El terrorismo surge de la pobreza y de la frustración, afirma el Papa en Nairobi. Sí: del adoctrinamiento de los niños, de las carencias educativas y de oportunidades de los jóvenes, y de la miseria de todos.
En pleno y comprometido alboroto internacional, con la seguridad cuestionada en cualquier lugar del mundo, con recientes y dolorosos asesinatos masivos en Túnez, Malí y París, Bergoglio tiene sin embargo la valentía suficiente como para viajar a África a desempeñar su labor.

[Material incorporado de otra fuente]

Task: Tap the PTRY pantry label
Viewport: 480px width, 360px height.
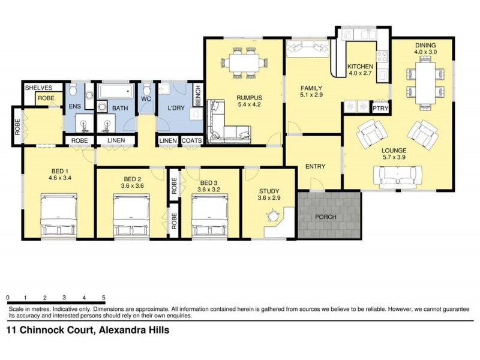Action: (380, 109)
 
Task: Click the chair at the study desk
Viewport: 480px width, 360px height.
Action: (274, 215)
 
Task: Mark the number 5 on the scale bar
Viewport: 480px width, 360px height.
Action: (104, 298)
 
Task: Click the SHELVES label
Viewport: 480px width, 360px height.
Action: (39, 88)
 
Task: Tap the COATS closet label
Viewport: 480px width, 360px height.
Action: (192, 140)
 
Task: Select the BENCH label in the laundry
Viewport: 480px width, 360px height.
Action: (197, 95)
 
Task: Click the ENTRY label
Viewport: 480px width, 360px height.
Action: (315, 166)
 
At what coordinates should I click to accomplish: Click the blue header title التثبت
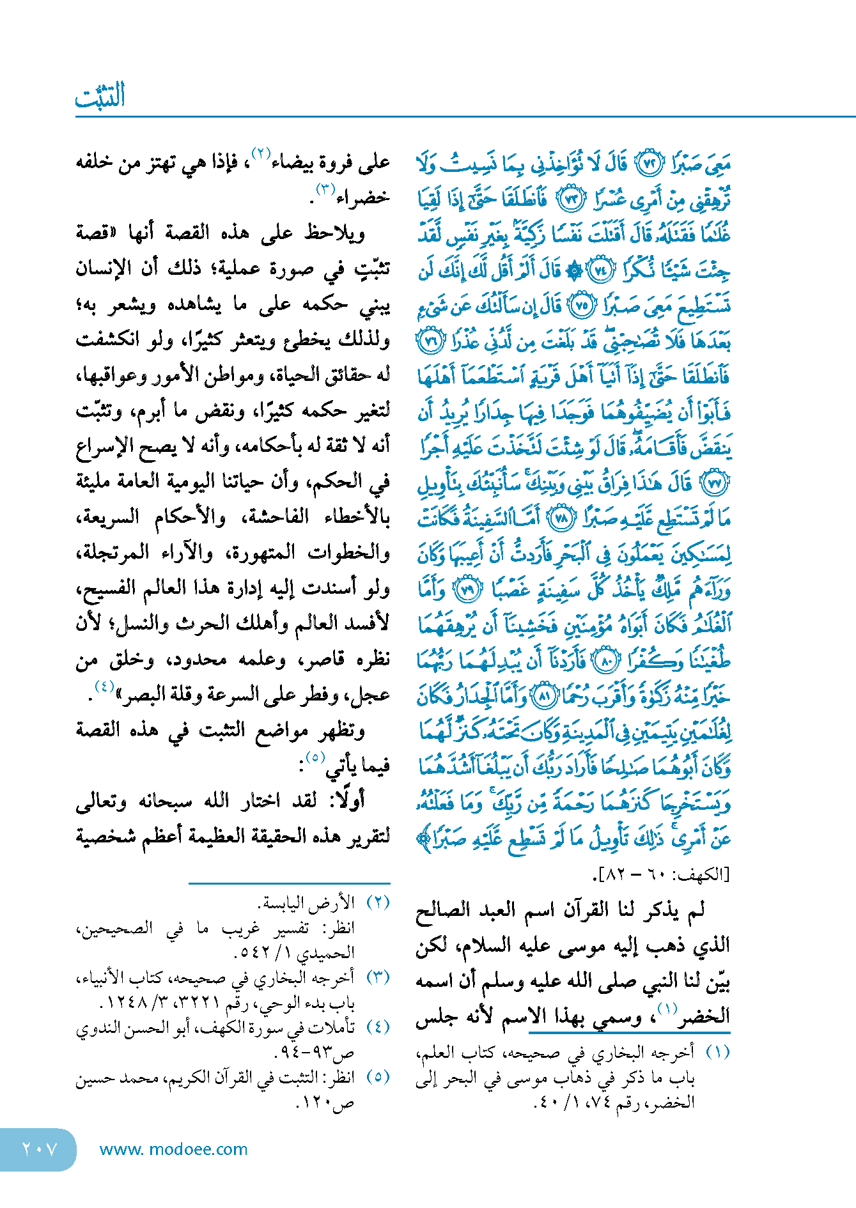(100, 97)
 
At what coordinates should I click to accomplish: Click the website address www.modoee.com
(173, 1149)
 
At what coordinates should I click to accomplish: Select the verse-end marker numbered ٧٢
(650, 164)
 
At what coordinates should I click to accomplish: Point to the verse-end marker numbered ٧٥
(581, 305)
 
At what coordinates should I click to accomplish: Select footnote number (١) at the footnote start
(717, 1053)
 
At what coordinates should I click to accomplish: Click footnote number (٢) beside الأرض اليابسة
(377, 903)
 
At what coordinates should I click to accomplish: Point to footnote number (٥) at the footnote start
(377, 1076)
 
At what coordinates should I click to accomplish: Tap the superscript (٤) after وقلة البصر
(104, 686)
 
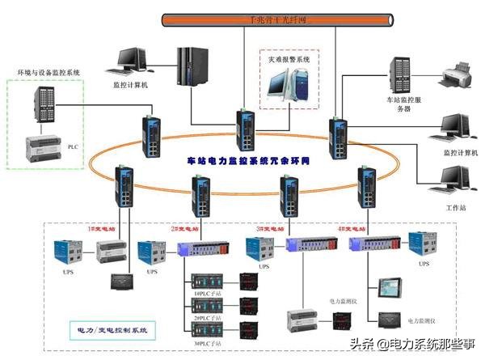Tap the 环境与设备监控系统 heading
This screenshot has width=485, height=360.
pyautogui.click(x=50, y=73)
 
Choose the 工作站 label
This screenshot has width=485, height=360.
pyautogui.click(x=458, y=208)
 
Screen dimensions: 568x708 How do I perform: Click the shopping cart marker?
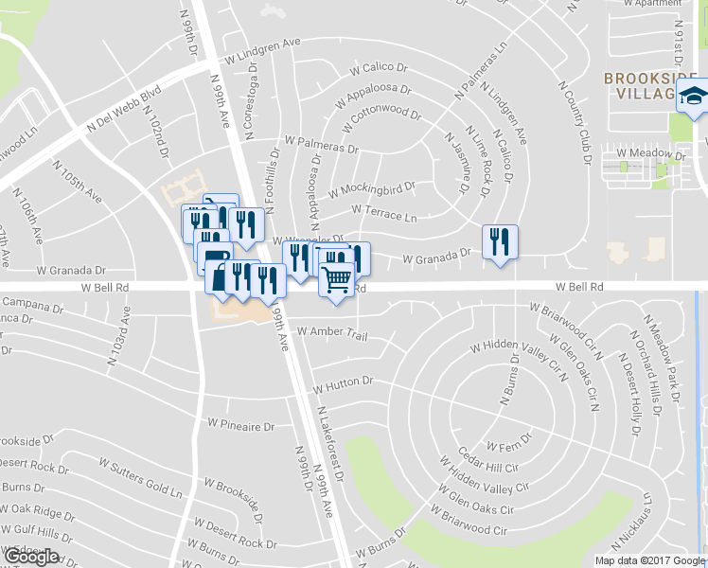[x=337, y=280]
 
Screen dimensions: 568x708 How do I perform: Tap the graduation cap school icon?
[x=693, y=97]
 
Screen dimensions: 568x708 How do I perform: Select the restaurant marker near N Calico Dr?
[x=498, y=242]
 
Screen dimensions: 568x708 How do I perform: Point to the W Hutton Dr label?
[x=345, y=386]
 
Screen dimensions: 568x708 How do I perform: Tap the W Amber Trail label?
[x=330, y=331]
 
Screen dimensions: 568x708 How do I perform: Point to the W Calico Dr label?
[x=378, y=68]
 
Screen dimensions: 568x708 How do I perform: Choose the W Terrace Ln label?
[x=383, y=214]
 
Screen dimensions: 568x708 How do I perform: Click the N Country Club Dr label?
[x=575, y=120]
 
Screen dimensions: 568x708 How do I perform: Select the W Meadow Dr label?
[x=650, y=152]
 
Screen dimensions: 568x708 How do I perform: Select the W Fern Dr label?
[x=509, y=441]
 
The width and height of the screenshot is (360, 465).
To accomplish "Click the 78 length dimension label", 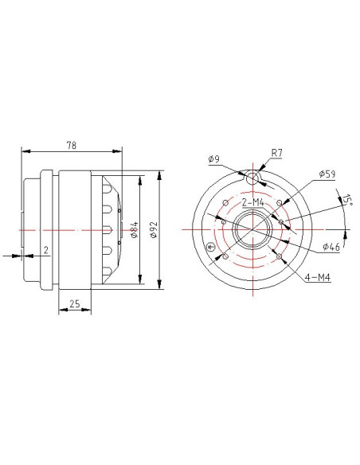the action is click(x=71, y=145).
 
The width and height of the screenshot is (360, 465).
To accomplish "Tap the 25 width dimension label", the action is click(x=75, y=303).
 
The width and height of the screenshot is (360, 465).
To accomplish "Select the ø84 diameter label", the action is click(x=135, y=229).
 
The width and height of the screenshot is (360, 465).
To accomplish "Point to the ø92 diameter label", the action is click(x=153, y=229).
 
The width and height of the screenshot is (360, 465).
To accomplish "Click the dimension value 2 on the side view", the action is click(x=46, y=250).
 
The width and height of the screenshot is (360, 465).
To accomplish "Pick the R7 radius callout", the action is click(x=277, y=153).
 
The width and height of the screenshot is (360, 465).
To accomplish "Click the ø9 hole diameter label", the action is click(x=213, y=159).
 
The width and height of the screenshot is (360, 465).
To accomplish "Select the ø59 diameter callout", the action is click(x=327, y=174).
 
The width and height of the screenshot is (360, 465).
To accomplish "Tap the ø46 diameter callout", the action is click(x=331, y=247).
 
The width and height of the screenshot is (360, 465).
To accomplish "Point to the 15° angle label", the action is click(x=346, y=200).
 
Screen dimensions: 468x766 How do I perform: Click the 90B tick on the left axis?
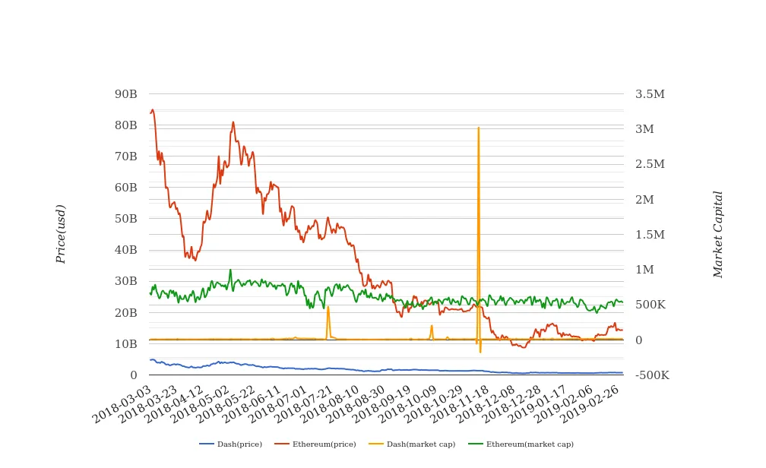125,94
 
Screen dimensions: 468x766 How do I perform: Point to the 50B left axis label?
125,219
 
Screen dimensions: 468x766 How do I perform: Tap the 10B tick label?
125,343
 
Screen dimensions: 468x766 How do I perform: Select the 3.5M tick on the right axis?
650,94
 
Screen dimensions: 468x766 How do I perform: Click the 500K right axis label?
650,305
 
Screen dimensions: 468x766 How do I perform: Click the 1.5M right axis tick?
650,235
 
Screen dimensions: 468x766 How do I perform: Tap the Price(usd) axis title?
61,234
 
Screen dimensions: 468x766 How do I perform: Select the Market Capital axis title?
717,234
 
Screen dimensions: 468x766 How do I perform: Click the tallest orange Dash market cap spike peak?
478,128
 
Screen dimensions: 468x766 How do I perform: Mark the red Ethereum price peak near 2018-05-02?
233,122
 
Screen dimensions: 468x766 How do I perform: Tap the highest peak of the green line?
230,270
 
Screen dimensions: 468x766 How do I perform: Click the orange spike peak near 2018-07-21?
328,306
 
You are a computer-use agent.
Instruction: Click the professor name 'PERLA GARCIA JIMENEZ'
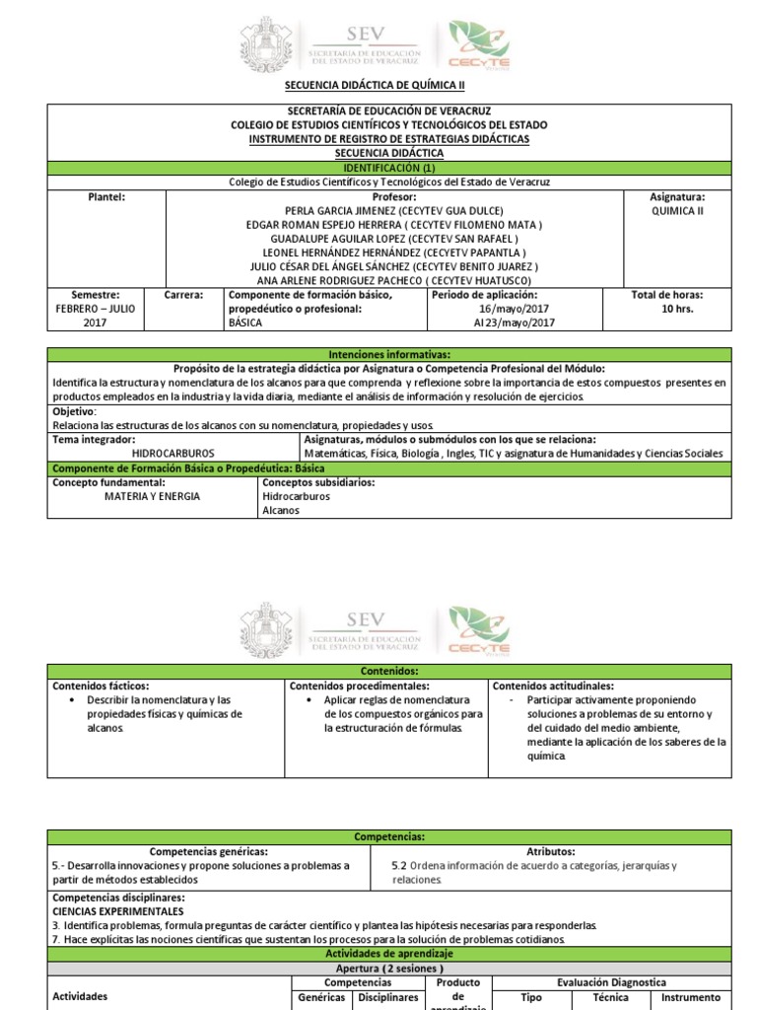pos(393,211)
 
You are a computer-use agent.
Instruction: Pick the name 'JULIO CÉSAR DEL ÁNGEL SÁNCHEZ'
pos(393,266)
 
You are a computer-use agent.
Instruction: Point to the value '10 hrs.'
pos(677,309)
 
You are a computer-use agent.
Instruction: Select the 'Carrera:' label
pos(183,295)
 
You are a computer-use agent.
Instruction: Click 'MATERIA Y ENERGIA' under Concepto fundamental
pos(152,496)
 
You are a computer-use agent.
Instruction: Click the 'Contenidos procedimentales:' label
pos(359,685)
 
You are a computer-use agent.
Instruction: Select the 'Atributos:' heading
pos(551,851)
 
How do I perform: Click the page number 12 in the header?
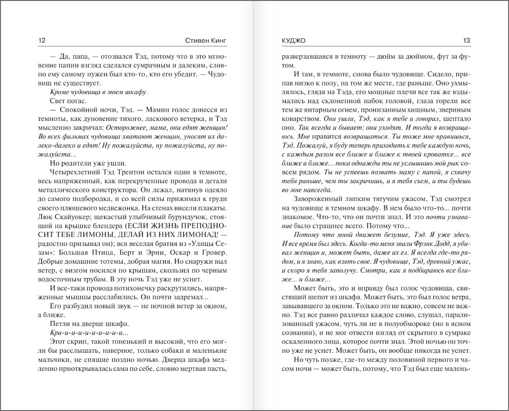pyautogui.click(x=42, y=40)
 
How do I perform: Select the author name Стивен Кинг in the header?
pyautogui.click(x=206, y=40)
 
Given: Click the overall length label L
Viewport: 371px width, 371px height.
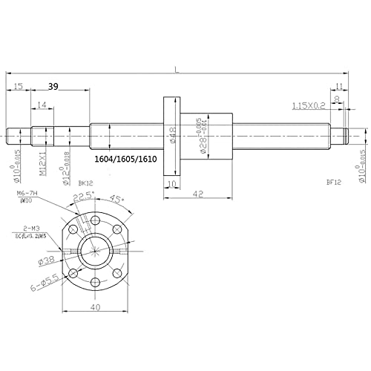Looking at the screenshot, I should click(x=176, y=70).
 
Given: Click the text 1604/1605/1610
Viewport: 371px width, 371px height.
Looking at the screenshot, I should click(x=126, y=159).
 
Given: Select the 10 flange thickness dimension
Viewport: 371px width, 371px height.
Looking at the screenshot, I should click(x=171, y=185).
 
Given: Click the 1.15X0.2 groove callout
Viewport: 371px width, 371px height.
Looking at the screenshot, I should click(x=309, y=107).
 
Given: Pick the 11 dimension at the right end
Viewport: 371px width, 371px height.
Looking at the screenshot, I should click(x=340, y=87).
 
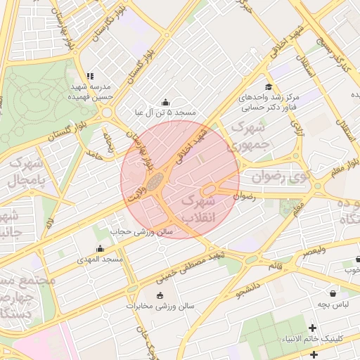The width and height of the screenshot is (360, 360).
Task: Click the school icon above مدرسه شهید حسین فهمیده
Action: point(89,76)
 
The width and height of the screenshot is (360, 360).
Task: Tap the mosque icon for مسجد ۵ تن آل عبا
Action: point(165,103)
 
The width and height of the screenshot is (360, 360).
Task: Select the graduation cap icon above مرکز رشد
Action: point(267,86)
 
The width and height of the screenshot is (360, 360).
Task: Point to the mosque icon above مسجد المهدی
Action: point(100,248)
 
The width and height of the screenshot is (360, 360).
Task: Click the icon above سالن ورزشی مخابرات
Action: point(160,295)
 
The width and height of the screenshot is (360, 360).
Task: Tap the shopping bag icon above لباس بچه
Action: point(331,293)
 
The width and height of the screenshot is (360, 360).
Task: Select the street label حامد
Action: point(94,153)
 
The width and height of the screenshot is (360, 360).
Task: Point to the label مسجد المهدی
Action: point(100,259)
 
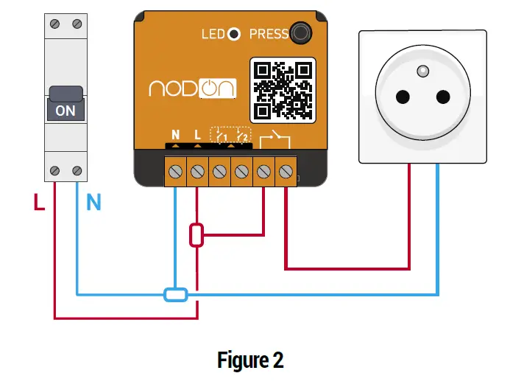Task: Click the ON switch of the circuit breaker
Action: click(65, 104)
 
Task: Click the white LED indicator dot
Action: click(233, 34)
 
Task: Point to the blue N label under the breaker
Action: click(93, 201)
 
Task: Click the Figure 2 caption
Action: click(251, 360)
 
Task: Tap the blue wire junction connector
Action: click(175, 295)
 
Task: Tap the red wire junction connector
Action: click(196, 236)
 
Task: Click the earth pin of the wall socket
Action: click(422, 71)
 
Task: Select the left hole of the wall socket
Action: click(403, 97)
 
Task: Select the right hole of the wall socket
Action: click(443, 97)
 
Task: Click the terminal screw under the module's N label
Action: click(175, 171)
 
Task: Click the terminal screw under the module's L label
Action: click(196, 171)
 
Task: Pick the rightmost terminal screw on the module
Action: click(285, 171)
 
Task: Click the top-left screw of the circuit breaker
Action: click(54, 24)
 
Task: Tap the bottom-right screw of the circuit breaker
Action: click(77, 171)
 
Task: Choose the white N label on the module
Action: click(175, 135)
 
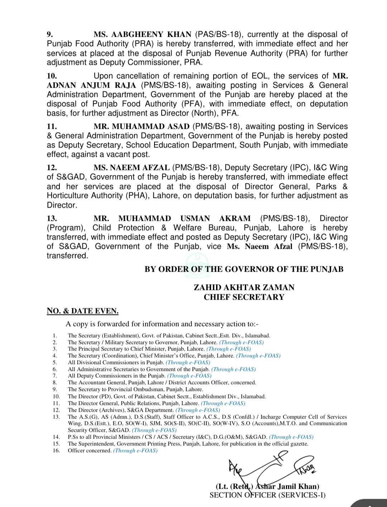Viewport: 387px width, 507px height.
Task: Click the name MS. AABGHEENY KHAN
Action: click(x=142, y=35)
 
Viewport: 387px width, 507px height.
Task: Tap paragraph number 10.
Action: click(x=52, y=76)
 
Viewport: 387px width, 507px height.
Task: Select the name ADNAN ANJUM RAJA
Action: click(x=91, y=86)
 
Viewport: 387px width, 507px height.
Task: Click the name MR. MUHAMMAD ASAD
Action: click(x=142, y=127)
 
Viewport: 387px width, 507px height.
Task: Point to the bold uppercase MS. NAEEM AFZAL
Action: click(x=132, y=168)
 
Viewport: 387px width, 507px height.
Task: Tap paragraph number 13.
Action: click(x=52, y=219)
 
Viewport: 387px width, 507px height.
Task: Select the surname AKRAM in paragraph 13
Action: click(x=235, y=219)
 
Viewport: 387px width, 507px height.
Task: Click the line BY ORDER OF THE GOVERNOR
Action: click(x=244, y=269)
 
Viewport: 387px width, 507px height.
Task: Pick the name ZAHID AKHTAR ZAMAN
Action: click(x=244, y=288)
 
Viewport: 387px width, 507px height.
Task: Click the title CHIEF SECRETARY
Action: click(x=244, y=297)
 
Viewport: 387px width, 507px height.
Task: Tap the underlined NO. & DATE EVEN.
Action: click(x=82, y=311)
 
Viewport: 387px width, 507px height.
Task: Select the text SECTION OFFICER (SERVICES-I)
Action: click(x=267, y=495)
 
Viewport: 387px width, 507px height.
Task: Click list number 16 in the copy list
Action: click(x=56, y=451)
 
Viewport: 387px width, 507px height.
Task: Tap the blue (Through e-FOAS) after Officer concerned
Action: click(x=135, y=451)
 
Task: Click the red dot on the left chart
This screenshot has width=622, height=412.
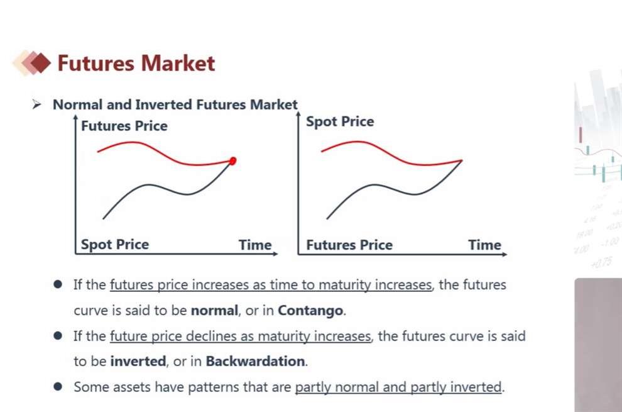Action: click(233, 161)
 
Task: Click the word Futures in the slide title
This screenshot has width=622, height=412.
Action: click(96, 63)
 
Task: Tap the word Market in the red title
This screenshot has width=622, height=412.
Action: click(178, 63)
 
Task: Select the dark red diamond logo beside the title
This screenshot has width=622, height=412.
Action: click(40, 63)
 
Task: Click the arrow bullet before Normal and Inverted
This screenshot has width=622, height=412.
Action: click(37, 105)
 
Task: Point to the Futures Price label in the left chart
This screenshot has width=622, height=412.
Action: click(124, 126)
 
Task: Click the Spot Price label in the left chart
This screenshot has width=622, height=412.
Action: click(115, 244)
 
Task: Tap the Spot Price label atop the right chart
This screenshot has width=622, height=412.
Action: click(340, 121)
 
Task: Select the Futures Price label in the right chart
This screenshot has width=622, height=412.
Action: click(349, 245)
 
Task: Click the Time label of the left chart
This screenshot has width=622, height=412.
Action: click(255, 245)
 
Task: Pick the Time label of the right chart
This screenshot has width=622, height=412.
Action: click(485, 245)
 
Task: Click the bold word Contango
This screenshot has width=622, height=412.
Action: click(310, 310)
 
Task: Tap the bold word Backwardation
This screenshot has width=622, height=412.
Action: click(256, 361)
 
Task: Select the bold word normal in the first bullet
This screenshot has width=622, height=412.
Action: click(215, 310)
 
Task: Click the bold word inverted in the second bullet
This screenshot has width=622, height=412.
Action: click(138, 361)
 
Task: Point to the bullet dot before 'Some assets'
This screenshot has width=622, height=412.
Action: click(58, 387)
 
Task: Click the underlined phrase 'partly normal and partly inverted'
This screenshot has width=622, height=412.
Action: click(399, 387)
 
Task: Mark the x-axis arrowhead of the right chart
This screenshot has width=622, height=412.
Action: click(505, 254)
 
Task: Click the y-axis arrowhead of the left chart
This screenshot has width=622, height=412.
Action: click(75, 117)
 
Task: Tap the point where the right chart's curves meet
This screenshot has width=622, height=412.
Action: click(462, 160)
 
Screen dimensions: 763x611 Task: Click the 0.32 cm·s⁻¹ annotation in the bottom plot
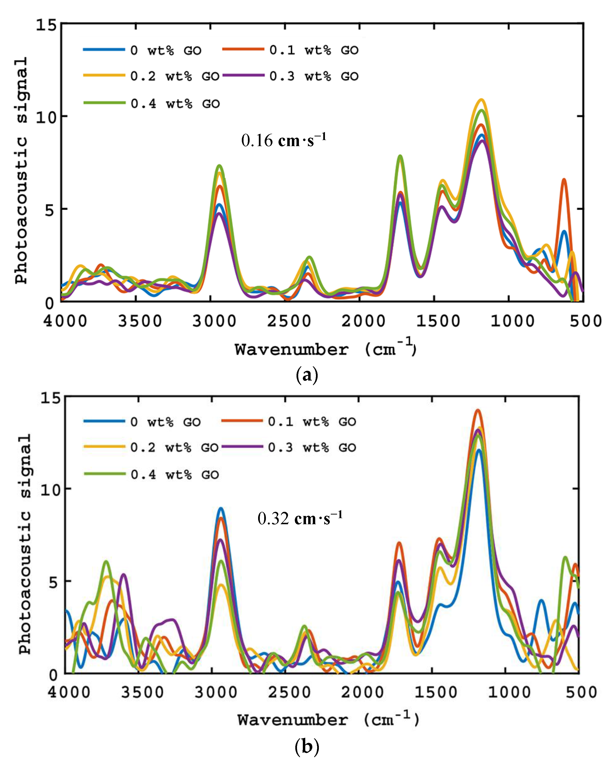[x=300, y=518]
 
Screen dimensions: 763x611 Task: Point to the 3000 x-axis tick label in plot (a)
[x=214, y=321]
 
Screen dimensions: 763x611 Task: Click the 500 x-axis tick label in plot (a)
[x=585, y=321]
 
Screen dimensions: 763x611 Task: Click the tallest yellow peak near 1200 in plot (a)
[x=481, y=100]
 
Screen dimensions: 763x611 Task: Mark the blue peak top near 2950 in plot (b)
[x=221, y=509]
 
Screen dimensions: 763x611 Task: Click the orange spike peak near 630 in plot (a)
[x=564, y=180]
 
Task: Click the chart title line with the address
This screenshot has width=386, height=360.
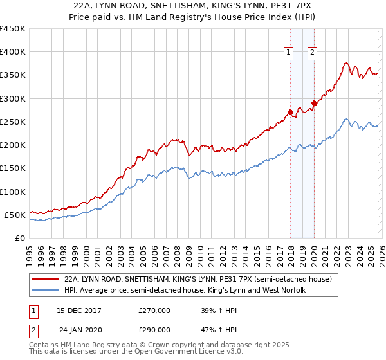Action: [x=192, y=6]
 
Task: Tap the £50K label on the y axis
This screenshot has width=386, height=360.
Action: [x=15, y=215]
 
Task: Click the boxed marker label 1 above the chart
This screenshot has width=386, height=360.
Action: [x=288, y=53]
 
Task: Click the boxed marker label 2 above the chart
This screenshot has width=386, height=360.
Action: [x=312, y=53]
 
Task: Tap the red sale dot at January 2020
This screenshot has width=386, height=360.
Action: [x=314, y=103]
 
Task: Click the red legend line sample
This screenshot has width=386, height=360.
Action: [x=45, y=280]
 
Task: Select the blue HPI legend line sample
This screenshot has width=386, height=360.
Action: [x=45, y=291]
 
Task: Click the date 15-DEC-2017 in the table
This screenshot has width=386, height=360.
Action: [x=79, y=310]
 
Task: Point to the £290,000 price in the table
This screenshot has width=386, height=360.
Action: [x=154, y=329]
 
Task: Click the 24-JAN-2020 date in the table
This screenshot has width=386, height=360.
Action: [x=79, y=329]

Muchos periodistas ni siquiera le siguen para realizar la suya.
El valor es un gran arma: sorprende a quienes empuñan las de fuego, y desmonta los argumentos enfermizos de quienes utilizan la violencia para aterrorizar a los ciudadanos.
Pero Francisco no siente miedo, al menos no lo tiene de las crueles milicias somalíes de Al Shabab, que en abril mataron a 150 personas en Kenia; le preocupan más los mosquitos keniatas.
Mientras el mundo bombardea Siria e Irak en su encarnizada lucha contra el Estado Islámico, en una cruzada que ya cuenta más de 200.000 muertos y 4 millones de desplazados, con numerosos atacantes, cada uno con su razón y la mayoría con escaso compromiso entre sí, tal vez lo peor que le pueda pasar a uno es reconocerse sirio y verse obligado a escoger entre morir por culpa de los enemigos del Estado Islámico o por culpa de los enemigos de Bashar al Asad.
La única solución sería irse a Europa, incluso caminando, como tantos han hecho, y tener la fortuna de no encontrarte con un muro como el que varios países del este europeo han levantado para, precisamente, evitar que entres en el paraíso, que es lo que representa Europa para cualquiera que viva en Siria.
Los europeos no hemos revelado una solidaridad especialmente admirable con los refugiados que han marchado hacia el oeste, como no la hemos mostrado -¿quién lo hace?- con nadie. Pero una vez que el 13-N ha sacudido nuestros cimientos, los que sostienen nuestras conciencias se han desvanecido también.
David Cameron ya ha advertido que el Reino Unido no es una opción de destino para los refugiados: que busquen otros territorios. No el sueco, porque allí también niegan ayuda a quienes huyen del país que sufre el conflicto más despiadado del mundo; pero allí, al menos, la primera viceministra, Asa Romson, lloró al anunciar el fin de la política de puertas abiertas. Y lloró de verdad.
En realidad, no es cosa de suecos o británicos, de alemanes o españoles: el primer ministro Manuel Valls, desde la angustiada París, afirma que Europa ya no puede acoger a ningún refugiado más.
Una vez que el Papa argentino haya concluido su esforzado trabajo entre las más lúgubres tinieblas centroafricanas, allá donde la prosperidad no se mide como se hace aquí, sería conveniente que viajara por la rica y vieja Europa impartiendo unas cuantas lecciones sobre solidaridad.